Source code in conflictfree/utils.py

def apply_para_vector(network: torch.nn.Module, para_vec: torch.Tensor) -> None:
    """
    Applies a parameter vector to the network's parameters.

    Args:
        network (torch.nn.Module): The network to apply the parameter vector to.
        para_vec (torch.Tensor): The parameter vector to apply.
    """
    with torch.no_grad():
        start = 0
        for par in network.parameters():
            end = start + par.data.view(-1).shape[0]
            par.data = para_vec[start:end].view(par.data.shape)
            start = end

conflictfree.utils.get_gradient_vector ¤

get_gradient_vector(
    network: Module,
    none_grad_mode: Literal[
        "raise", "zero", "skip"
    ] = "skip",
) -> torch.Tensor

Returns the gradient vector of the given network.

Parameters:

Name	Type	Description	Default
`network`	`Module`	The network for which to compute the gradient vector.	required
`none_grad_mode`	`Literal['raise', 'zero', 'skip']`	The mode to handle None gradients. default: 'skip' - 'raise': Raise an error when the gradient of a parameter is None. - 'zero': Replace the None gradient with a zero tensor. - 'skip': Skip the None gradient. The None gradient usually occurs when part of the network is not trainable (e.g., fine-tuning) or the weight is not used to calculate the current loss (e.g., different parts of the network calculate different losses).
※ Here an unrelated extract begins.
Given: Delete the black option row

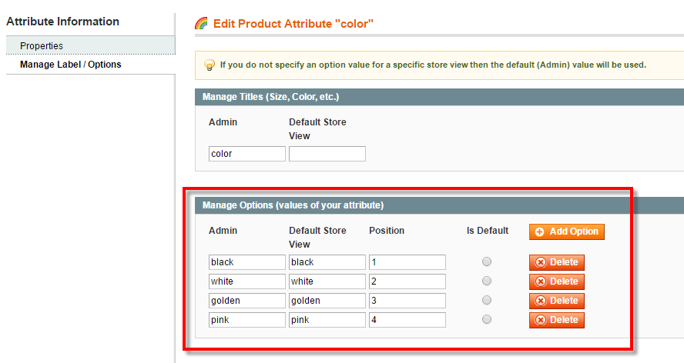Looking at the screenshot, I should pos(556,262).
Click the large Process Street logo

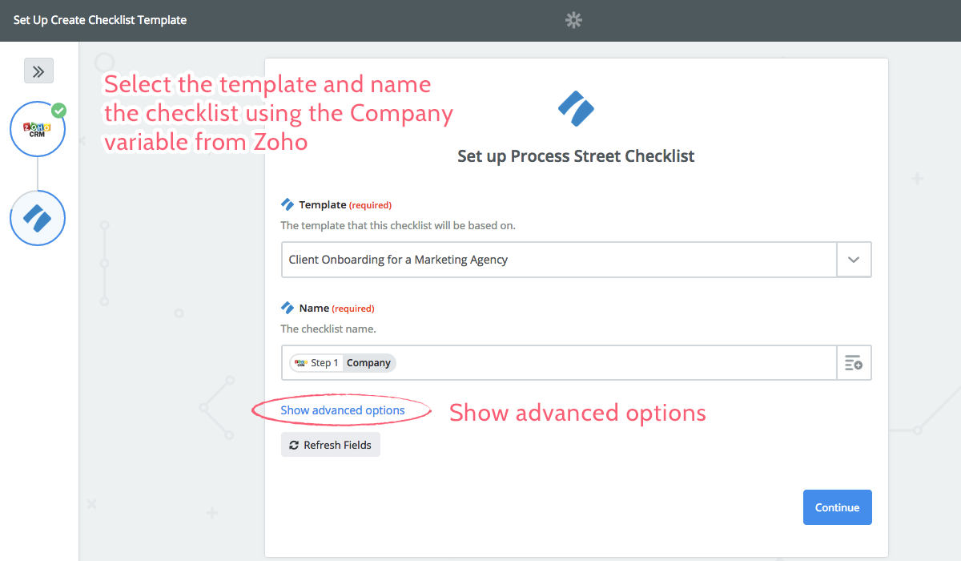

If all of your losses are calculated using the same part of the network, you should set none_grad_mode to 'skip'. If your losses are calculated using different parts of the network, you should set none_grad_mode to 'zero' to ensure the gradients have the same shape.	`'skip'`

Returns:

Type	Description
`Tensor`	torch.Tensor: The gradient vector of the network.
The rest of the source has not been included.